* **Exercise requirements**:
Find the line with "Informacje prasowe (169, 695)" in the records below. Copy it and every line after it, up to and including the line with "Image resolution: width=90, height=2576.".

* **Record excerpts**:
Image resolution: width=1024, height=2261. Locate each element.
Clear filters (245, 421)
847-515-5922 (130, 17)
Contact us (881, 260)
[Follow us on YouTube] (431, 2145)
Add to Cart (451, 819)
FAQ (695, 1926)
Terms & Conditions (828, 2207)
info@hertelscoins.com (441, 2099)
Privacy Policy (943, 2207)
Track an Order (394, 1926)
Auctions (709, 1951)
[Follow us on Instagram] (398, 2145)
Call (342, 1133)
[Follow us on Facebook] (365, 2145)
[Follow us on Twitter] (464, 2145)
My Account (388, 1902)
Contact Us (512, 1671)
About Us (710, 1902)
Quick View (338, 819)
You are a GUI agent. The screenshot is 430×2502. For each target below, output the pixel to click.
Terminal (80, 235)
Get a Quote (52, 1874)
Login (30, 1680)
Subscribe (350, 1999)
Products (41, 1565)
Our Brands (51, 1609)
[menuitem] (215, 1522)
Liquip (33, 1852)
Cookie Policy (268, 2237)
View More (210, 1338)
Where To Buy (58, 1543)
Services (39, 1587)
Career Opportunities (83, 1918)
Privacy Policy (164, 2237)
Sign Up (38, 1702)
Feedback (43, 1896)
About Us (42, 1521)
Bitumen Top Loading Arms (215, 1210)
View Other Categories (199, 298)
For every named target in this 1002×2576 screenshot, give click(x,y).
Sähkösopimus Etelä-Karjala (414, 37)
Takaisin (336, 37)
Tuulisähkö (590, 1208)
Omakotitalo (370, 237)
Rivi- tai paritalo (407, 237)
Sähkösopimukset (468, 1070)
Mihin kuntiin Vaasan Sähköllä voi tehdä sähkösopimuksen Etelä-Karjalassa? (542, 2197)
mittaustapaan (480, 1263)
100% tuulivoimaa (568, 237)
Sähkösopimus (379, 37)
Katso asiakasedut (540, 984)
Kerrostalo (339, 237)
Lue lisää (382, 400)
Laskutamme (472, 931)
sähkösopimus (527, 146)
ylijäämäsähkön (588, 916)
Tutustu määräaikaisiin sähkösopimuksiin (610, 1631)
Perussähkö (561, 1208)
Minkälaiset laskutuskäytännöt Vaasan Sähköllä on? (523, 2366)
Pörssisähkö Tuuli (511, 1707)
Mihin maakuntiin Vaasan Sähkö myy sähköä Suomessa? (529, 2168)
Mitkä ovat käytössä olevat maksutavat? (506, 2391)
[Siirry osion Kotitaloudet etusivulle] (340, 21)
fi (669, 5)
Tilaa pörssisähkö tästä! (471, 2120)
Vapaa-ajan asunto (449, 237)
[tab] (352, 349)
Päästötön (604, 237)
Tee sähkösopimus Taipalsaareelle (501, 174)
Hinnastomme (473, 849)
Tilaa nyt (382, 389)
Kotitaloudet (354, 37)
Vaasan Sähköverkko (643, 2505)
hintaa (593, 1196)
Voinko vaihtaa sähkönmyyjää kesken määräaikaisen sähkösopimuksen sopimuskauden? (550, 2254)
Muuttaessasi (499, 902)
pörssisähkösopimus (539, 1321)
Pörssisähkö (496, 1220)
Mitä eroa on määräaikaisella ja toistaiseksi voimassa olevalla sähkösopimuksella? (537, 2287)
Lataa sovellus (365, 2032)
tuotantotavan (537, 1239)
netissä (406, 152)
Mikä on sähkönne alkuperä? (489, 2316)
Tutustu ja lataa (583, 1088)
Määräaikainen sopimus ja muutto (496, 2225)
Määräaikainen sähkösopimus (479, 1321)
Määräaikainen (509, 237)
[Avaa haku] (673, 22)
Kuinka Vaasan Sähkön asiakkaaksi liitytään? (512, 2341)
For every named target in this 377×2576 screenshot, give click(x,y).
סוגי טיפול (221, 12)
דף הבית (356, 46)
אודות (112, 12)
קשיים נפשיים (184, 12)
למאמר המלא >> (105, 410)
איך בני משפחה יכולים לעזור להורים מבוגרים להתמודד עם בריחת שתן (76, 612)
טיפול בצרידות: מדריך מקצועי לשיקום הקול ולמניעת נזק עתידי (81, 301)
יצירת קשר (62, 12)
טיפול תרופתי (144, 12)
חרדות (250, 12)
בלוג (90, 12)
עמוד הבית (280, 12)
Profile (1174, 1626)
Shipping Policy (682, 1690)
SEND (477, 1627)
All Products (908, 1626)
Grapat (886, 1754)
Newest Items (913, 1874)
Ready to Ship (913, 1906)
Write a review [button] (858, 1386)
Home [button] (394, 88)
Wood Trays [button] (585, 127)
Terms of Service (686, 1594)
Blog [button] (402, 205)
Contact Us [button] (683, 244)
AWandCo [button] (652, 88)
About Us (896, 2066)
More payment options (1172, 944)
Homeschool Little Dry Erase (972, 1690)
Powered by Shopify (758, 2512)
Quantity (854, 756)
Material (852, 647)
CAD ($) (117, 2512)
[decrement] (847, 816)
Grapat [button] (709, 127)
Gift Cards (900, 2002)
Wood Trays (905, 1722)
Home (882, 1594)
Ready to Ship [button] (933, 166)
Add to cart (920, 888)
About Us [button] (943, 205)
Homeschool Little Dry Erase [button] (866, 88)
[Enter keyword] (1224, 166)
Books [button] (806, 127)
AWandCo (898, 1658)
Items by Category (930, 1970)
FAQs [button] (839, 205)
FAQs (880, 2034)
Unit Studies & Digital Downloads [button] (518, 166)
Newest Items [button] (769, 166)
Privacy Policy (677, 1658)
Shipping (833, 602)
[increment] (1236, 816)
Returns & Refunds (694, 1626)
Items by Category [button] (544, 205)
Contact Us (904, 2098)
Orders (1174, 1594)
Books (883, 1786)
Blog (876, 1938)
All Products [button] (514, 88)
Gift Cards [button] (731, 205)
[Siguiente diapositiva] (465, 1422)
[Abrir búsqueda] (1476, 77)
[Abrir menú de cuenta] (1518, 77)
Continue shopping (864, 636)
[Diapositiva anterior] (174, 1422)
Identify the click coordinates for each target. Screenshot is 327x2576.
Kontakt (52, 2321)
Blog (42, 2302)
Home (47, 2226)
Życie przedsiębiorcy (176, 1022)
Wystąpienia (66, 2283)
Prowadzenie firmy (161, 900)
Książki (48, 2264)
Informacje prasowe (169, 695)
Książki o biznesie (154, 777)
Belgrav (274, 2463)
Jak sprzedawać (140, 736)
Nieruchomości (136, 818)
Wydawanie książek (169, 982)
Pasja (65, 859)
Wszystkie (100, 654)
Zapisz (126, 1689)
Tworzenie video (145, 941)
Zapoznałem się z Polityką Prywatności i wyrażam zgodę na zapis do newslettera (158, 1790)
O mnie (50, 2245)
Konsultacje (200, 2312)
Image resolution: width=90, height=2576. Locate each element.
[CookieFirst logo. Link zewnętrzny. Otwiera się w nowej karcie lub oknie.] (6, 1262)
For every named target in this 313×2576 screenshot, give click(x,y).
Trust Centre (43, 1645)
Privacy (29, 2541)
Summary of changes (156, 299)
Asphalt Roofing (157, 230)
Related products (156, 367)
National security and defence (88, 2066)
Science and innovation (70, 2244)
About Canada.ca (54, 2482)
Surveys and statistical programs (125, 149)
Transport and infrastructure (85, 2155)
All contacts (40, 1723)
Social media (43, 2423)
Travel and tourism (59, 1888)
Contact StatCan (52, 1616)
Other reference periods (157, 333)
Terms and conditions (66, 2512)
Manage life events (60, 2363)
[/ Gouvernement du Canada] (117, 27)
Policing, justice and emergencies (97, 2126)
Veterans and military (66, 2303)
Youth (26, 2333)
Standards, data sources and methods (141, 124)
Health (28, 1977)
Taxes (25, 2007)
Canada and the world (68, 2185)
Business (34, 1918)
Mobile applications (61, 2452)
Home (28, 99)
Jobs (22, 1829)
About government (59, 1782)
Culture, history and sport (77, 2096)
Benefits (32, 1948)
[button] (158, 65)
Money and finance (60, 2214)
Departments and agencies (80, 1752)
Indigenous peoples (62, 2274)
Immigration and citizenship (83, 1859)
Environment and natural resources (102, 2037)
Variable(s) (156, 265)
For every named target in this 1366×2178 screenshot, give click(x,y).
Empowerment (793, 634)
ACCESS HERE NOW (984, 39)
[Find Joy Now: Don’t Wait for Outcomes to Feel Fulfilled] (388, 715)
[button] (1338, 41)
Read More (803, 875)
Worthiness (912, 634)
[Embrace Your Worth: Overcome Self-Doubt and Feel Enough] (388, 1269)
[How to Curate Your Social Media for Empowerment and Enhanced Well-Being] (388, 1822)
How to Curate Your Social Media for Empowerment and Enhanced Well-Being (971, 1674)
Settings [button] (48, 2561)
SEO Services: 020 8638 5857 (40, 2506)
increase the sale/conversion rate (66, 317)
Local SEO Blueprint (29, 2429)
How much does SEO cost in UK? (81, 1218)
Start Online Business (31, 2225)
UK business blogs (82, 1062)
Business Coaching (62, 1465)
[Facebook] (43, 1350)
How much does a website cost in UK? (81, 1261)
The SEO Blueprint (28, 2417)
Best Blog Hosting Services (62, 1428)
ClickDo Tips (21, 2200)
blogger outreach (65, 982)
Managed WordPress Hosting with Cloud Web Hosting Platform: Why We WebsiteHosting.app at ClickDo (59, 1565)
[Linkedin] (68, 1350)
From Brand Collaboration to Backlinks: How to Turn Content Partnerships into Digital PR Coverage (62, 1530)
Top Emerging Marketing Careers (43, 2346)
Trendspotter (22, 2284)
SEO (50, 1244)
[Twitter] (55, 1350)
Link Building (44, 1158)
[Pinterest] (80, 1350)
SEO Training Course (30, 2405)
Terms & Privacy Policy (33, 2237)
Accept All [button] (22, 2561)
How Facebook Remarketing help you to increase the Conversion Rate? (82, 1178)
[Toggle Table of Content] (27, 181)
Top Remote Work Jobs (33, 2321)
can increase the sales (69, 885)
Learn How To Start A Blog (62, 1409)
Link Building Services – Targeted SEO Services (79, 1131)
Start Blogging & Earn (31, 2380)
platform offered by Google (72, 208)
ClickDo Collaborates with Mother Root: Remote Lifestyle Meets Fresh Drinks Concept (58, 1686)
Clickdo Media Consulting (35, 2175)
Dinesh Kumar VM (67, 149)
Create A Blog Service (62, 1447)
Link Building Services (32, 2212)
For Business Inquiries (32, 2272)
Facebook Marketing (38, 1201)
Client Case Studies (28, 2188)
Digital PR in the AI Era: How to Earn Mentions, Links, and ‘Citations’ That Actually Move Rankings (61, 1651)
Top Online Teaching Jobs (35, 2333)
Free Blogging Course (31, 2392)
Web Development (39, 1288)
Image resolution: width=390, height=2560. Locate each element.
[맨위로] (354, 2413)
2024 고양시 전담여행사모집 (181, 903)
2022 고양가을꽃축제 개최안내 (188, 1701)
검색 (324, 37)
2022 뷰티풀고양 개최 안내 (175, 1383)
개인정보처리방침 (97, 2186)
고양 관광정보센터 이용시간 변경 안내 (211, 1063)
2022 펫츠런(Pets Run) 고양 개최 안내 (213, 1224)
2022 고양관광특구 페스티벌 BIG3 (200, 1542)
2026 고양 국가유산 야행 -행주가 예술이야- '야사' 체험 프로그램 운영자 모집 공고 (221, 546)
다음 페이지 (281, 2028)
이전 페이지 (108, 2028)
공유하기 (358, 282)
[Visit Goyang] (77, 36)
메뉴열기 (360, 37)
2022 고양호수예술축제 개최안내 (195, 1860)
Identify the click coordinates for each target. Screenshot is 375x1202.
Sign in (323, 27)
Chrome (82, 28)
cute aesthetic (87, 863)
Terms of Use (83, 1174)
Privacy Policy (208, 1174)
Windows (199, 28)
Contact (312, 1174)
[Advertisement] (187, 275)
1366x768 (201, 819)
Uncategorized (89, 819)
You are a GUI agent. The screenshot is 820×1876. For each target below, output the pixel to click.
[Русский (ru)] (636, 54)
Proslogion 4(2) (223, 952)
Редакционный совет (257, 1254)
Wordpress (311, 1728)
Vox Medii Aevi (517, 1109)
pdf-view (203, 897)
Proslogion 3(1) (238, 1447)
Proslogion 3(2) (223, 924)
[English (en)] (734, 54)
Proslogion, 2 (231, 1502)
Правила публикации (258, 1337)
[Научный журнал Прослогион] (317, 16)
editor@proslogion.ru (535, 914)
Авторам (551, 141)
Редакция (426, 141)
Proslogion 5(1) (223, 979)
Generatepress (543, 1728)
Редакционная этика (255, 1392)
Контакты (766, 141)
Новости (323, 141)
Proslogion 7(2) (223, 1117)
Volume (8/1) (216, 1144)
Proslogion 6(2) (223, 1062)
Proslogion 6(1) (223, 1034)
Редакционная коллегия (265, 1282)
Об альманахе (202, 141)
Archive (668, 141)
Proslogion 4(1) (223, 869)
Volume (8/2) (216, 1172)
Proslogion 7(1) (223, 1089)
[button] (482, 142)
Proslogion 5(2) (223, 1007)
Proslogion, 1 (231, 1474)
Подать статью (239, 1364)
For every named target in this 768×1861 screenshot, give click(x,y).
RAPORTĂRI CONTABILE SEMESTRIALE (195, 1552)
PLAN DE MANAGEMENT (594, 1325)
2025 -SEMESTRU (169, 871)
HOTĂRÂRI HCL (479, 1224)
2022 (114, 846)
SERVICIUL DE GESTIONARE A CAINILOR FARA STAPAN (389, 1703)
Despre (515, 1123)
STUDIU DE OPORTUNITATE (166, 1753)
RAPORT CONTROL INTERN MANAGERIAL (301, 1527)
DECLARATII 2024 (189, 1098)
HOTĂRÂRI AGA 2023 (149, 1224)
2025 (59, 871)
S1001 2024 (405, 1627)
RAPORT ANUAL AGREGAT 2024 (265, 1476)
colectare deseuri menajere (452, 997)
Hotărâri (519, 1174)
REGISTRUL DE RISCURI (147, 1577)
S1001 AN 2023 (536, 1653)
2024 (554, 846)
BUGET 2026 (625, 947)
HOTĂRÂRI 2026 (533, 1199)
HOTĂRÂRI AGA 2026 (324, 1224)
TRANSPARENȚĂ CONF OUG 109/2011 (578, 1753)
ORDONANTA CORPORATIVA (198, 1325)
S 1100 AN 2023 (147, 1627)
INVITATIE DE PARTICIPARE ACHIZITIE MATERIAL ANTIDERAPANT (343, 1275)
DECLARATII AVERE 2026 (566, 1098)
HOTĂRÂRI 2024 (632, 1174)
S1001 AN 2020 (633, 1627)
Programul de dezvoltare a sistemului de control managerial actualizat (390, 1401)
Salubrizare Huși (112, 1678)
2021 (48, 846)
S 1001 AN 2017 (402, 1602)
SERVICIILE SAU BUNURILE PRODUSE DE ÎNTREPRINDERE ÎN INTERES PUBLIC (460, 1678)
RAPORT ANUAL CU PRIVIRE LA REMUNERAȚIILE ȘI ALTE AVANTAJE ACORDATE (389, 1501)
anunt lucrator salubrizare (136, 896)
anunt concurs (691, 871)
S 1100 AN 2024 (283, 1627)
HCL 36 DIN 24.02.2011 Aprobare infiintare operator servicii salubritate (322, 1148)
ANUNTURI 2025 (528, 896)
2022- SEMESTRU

* **Exercise answer**:
Informacje prasowe (169, 695)
Książki o biznesie (154, 777)
Belgrav (274, 2463)
Jak sprzedawać (140, 736)
Nieruchomości (136, 818)
Wydawanie książek (169, 982)
Pasja (65, 859)
Wszystkie (100, 654)
Zapisz (126, 1689)
Tworzenie video (145, 941)
Zapoznałem się z Polityką Prywatności i wyrażam zgodę na zapis do newslettera (158, 1790)
O mnie (50, 2245)
Konsultacje (200, 2312)
Image resolution: width=90, height=2576. Locate each element.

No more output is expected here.